▶ _EXERCISE 1_:
In the passage on turquoise history and jewelry, what does the French phrase from which the name "turquoise" comes mean?
▶ _EXERCISE 2_:
Extend the passage on turquoise history and jewelry, starting right after its last sentence.

▶ _SOURCE PASSAGE_:
>> START

TURQUOISE HISTORY AND MYTHOLOGY
The Turquoise stone has been used for longer, and across more cultures than almost any other gemstone. It was first used by the Ancient Egyptians, who began mining the stone in 3200 B.C. The name turquoise is derived from the French ‘pierre turquoise’, meaning ‘Turkish stone.’ Although the stones were first mined in central Asia, they reached Europe via the bazaars of Turkey.
Raw Turquoise via TurquoiseNews.com
Across cultures, turquoise has been fashioned into a variety of objects from weapons to amulets. The Navajos used turquoise to bring much needed rain by throwing a stone into a river while praying to the rain god. Apaches thought turquoise could enhance the accuracy of their weapons, and the Zunis believed it could protect them from demons. In central Asia, turquoise was incorporated into horse riding accessories, as the stone was believe to help keep riders from falling.
Vintage Native American Turquoise Ring via LUXXOR Vintage
SOUTHWESTERN TURQUOISE JEWELRY
When most people think of turquoise in jewelry, they think of the silver and turquoise jewelry of the southwest. Most of this type of jewelry is made by the Navajo, Zuni, and Hopi Tribes. The Native Americans of the South West started making turquoise jewelry for trade in the late 1800s. They used locally mined turquoise, as well as stones brought over by Europeans from the Middle-East. The beauty of the stones combined with the workmanship of the Native American craftsman has made this type of jewelry extremely popular though the ages.
TURQUOISE IN VICTORIAN JEWELRY
In Victorian Jewelry, turquoise as a color was used to represent the wearer as royalty or an upper-class person. Turquoise stones were used in wedding jewelry to represent prosperity, youth, and innocent love. Turquoise can often be found in delicate Victorian rings with seed pearls or small diamonds; or on small love knot brooches, to be worn during the wedding ceremony. This is where the tradition of ‘something blue’ is derived.

>> END

▶ _DATA SECTION_:

>> START

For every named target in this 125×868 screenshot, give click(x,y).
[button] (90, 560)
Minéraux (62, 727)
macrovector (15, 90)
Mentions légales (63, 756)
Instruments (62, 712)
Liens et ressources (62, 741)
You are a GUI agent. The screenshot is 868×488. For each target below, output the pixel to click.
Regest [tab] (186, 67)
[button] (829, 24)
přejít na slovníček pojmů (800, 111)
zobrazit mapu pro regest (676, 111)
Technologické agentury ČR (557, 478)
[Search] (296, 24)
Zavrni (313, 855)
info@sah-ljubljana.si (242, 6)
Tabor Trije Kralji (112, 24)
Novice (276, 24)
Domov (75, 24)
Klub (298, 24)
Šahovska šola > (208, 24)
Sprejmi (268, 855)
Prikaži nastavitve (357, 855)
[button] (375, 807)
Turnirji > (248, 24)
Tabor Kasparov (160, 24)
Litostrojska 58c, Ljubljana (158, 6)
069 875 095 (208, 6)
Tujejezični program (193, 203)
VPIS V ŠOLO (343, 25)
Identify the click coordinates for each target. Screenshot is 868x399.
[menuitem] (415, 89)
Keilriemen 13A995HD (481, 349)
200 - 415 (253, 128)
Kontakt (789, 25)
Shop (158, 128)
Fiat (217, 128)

>> END
>> START

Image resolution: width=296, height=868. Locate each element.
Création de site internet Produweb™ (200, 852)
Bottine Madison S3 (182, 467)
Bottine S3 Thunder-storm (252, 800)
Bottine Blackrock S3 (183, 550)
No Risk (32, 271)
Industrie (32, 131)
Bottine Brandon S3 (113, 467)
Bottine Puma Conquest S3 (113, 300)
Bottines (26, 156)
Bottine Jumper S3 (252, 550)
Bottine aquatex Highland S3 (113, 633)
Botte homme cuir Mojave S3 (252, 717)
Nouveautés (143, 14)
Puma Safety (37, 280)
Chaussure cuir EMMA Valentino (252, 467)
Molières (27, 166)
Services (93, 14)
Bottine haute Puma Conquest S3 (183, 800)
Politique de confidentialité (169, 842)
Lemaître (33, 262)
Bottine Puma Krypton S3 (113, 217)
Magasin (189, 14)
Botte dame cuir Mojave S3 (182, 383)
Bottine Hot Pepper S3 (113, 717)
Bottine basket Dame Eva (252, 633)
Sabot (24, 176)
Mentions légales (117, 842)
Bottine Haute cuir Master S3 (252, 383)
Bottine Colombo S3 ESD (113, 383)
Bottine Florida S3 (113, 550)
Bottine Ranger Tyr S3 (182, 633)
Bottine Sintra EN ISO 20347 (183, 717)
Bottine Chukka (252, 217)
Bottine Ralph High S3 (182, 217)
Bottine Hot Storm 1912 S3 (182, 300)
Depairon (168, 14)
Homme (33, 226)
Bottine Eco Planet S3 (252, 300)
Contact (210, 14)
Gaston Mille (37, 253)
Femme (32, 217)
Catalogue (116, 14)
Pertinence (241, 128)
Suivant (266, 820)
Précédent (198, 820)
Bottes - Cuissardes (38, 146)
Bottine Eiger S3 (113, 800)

>> END

▶ _TASK RESPONSE 1_:
It means "Turkish stone."

▶ _TASK RESPONSE 2_:
Victorian Gold Ring With Turquoise and Diamonds via LUXXOR Vintage
In the late 1800′s when an extensive mourning routines became custom, turquoise was the stone of choice to introduce color into the mourning process. Turquoise was often used as mourning jewelry material for the Half-Mourning stage, and post Third Stage (Ordinary Stage). This was when the mourner was expected to begin to re-enter normal life post-mourning. This stage was introduced after twenty-one months and lasted for three months.
Victorian Gold Ring Turquoise and Seed Pearl c.1880s via LUXXOR Vintage
CARING FOR TURQUOISE JEWELRYTurquoise is a naturally soft and fragile stone. Much of the turquoise found on the market today has been stabilized with polymers to make it more durable and resistant to flaking ans scratching. For this reason turquoise jewelry should be stored separately in a jewelry pouch. Turquoise jewelry should also be kept away from lotions, hairspray, and other cosmetics.
For my current selection of turquoise jewelry click here.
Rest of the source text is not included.